What the task requires:
Across the data below, how many lines have the word "gear" in them? Give the number and nothing else.

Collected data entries

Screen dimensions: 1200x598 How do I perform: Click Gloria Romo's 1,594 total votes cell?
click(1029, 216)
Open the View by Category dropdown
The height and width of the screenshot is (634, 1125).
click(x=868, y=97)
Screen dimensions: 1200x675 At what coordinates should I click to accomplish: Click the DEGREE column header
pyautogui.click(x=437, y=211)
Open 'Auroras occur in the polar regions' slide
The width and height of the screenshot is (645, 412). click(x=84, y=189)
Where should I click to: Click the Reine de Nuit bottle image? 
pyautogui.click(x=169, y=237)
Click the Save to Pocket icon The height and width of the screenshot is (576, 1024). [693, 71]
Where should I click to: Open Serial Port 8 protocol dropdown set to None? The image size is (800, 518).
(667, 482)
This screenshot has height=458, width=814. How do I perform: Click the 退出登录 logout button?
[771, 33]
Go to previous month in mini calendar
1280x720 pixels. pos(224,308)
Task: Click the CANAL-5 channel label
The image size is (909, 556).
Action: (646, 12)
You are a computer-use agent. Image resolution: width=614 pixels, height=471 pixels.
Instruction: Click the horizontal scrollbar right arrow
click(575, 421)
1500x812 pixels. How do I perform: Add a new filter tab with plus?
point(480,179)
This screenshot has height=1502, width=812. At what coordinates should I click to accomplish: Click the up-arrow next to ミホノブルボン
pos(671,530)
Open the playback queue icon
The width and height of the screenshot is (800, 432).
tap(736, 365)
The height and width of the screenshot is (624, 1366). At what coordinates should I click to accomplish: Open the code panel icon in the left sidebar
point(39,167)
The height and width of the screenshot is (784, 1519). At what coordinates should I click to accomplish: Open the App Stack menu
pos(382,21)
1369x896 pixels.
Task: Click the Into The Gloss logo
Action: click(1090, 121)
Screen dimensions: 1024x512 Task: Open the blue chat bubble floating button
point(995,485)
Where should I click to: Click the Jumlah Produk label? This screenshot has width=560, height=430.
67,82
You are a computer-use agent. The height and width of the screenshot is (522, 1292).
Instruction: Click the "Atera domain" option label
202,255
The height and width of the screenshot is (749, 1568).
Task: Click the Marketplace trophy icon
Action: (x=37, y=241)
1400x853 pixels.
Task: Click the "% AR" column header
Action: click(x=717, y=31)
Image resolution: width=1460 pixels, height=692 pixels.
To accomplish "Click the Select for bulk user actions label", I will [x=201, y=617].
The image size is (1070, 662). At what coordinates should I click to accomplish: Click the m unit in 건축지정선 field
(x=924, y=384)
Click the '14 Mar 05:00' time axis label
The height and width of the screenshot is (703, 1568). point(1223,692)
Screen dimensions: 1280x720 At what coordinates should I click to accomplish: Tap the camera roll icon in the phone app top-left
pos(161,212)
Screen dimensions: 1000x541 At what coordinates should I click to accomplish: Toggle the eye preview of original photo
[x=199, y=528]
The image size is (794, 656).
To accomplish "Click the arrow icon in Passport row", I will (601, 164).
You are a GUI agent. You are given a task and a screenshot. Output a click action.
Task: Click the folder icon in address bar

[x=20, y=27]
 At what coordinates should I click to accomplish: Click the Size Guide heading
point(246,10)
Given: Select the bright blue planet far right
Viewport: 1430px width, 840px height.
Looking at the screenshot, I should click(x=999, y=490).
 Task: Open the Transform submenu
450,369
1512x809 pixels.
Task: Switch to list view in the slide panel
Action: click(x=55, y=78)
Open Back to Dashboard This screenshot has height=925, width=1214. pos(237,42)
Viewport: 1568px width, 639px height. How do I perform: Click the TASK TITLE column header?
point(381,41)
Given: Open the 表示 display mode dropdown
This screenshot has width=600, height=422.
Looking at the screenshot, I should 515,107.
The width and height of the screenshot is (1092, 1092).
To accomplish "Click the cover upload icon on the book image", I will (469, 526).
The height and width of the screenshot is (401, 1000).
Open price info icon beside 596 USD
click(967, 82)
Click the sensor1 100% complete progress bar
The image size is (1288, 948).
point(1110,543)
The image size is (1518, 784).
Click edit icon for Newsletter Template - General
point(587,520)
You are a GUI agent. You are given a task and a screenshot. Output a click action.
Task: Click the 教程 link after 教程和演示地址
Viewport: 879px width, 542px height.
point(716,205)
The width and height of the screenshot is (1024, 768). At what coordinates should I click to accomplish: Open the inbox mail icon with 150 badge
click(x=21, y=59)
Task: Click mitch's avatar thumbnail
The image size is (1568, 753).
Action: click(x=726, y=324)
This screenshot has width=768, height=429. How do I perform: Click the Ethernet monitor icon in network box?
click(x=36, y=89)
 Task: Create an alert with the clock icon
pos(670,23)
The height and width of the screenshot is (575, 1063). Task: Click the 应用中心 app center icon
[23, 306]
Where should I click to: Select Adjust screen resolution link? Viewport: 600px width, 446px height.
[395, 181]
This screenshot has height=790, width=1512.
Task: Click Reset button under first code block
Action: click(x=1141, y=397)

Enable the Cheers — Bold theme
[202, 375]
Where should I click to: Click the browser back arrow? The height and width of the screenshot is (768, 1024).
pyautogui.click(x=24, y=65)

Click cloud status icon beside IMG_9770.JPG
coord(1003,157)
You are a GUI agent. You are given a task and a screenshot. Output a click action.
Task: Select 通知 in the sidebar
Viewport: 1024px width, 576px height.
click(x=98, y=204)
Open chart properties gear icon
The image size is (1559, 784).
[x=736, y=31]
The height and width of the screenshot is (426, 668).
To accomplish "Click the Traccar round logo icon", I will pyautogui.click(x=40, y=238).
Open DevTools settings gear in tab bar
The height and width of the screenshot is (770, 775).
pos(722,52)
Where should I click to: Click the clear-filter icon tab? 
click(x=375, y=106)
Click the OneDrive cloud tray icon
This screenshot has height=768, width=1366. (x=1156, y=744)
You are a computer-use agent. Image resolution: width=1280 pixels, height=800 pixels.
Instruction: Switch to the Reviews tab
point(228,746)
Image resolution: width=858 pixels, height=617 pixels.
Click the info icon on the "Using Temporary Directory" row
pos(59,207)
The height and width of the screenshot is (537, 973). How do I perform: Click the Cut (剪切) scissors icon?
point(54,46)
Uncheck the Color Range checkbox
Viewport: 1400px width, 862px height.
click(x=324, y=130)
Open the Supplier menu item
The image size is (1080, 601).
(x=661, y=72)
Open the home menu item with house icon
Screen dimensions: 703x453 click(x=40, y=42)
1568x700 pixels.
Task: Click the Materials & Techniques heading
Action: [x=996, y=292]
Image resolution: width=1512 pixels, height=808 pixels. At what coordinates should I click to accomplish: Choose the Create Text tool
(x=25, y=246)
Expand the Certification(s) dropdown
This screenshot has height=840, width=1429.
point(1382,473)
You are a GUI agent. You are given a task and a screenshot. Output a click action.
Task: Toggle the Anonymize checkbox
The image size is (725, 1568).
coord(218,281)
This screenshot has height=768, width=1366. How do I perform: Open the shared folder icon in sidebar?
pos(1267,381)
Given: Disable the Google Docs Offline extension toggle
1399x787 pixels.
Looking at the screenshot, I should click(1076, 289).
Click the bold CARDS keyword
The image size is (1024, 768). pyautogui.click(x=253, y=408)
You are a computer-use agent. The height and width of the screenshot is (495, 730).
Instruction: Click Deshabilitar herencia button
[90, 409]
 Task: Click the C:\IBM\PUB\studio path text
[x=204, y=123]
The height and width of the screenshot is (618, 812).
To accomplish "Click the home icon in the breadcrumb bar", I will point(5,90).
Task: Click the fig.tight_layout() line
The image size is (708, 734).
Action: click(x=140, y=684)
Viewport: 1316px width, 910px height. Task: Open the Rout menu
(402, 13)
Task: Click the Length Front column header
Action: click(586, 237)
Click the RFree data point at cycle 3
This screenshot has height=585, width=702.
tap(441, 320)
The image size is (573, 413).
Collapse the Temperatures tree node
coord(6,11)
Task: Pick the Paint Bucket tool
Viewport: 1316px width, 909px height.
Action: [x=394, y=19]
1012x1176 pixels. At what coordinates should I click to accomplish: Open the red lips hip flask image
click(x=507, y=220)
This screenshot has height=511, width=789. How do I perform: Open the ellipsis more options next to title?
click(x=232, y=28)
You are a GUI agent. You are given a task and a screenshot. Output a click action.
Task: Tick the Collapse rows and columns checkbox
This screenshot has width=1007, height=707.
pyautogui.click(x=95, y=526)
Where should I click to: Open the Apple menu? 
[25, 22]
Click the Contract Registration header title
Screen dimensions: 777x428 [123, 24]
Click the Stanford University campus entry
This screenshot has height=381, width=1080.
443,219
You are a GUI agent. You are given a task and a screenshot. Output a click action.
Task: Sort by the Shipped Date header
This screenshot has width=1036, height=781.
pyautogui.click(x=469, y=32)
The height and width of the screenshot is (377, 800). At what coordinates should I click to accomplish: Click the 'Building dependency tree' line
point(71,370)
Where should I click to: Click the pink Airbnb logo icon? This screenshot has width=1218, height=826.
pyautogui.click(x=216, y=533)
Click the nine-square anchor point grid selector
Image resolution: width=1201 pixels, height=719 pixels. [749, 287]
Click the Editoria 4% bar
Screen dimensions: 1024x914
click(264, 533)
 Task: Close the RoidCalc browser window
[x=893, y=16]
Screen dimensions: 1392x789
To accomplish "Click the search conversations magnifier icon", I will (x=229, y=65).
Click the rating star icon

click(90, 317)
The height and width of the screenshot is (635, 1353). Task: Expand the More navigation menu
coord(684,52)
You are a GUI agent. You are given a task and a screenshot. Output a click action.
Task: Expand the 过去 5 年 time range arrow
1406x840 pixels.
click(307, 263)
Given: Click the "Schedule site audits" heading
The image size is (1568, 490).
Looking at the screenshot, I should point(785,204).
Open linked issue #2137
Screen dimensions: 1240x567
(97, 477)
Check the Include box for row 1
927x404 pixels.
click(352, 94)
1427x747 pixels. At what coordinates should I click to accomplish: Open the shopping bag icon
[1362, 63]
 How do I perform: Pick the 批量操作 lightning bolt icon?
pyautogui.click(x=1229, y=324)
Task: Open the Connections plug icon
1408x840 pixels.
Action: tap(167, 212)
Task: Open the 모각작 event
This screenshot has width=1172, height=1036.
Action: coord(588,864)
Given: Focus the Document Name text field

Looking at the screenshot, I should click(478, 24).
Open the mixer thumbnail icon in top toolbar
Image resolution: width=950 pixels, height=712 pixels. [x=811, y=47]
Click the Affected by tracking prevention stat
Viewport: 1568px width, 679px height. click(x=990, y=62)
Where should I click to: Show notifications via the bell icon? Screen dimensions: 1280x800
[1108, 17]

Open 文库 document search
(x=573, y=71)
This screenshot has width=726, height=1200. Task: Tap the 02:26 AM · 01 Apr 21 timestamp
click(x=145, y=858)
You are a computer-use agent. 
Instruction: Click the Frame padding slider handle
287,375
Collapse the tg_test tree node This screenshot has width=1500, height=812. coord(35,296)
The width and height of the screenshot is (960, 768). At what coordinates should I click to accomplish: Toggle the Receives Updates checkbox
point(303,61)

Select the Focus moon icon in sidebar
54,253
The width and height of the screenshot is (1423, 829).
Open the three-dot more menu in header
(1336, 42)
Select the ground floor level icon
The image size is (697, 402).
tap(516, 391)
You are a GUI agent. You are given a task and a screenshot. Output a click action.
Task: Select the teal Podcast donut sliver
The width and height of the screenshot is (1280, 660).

Answer to the problem:
2